- How to complete this task -
The output must match the entries below exactly.

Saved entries

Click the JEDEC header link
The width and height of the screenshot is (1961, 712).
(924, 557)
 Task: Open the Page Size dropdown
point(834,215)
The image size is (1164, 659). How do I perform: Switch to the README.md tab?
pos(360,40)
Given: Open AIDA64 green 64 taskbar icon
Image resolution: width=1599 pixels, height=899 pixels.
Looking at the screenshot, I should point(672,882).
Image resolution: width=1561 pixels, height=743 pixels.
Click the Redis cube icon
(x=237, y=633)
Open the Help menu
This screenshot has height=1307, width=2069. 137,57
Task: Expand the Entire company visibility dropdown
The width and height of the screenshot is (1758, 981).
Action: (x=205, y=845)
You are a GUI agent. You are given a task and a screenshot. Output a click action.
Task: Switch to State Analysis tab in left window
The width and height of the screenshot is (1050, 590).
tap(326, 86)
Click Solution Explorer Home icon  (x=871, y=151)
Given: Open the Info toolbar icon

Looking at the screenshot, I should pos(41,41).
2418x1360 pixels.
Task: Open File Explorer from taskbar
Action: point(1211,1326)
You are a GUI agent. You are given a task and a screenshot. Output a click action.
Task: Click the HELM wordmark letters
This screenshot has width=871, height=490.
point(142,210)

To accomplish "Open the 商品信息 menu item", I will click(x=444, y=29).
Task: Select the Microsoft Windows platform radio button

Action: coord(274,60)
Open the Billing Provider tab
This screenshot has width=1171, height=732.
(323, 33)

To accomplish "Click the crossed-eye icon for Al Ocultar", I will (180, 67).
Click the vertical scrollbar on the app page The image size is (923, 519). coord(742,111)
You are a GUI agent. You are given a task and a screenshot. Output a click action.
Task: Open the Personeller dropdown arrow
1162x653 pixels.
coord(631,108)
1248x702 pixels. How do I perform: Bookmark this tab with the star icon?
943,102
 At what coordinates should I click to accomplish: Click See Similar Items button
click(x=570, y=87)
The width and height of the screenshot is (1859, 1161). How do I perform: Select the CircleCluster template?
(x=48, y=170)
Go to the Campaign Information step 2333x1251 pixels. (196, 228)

- Solution for this task -
Click the JEDEC header link
The width and height of the screenshot is (1961, 712).
(924, 557)
 Task: Open the Page Size dropdown
point(834,215)
The image size is (1164, 659). How do I perform: Switch to the README.md tab?
pos(360,40)
Given: Open AIDA64 green 64 taskbar icon
Image resolution: width=1599 pixels, height=899 pixels.
Looking at the screenshot, I should point(672,882).
Image resolution: width=1561 pixels, height=743 pixels.
Click the Redis cube icon
(x=237, y=633)
Open the Help menu
This screenshot has height=1307, width=2069. 137,57
Task: Expand the Entire company visibility dropdown
The width and height of the screenshot is (1758, 981).
Action: (x=205, y=845)
You are a GUI agent. You are given a task and a screenshot. Output a click action.
Task: Switch to State Analysis tab in left window
The width and height of the screenshot is (1050, 590).
tap(326, 86)
Click Solution Explorer Home icon  (x=871, y=151)
Given: Open the Info toolbar icon

Looking at the screenshot, I should pos(41,41).
2418x1360 pixels.
Task: Open File Explorer from taskbar
Action: point(1211,1326)
You are a GUI agent. You are given a task and a screenshot. Output a click action.
Task: Click the HELM wordmark letters
This screenshot has width=871, height=490.
point(142,210)

To accomplish "Open the 商品信息 menu item", I will click(x=444, y=29).
Task: Select the Microsoft Windows platform radio button

Action: coord(274,60)
Open the Billing Provider tab
This screenshot has width=1171, height=732.
(323, 33)

To accomplish "Click the crossed-eye icon for Al Ocultar", I will (180, 67).
Click the vertical scrollbar on the app page The image size is (923, 519). coord(742,111)
You are a GUI agent. You are given a task and a screenshot. Output a click action.
Task: Open the Personeller dropdown arrow
1162x653 pixels.
coord(631,108)
1248x702 pixels. How do I perform: Bookmark this tab with the star icon?
943,102
 At what coordinates should I click to accomplish: Click See Similar Items button
click(x=570, y=87)
The width and height of the screenshot is (1859, 1161). How do I perform: Select the CircleCluster template?
(x=48, y=170)
Go to the Campaign Information step 2333x1251 pixels. (196, 228)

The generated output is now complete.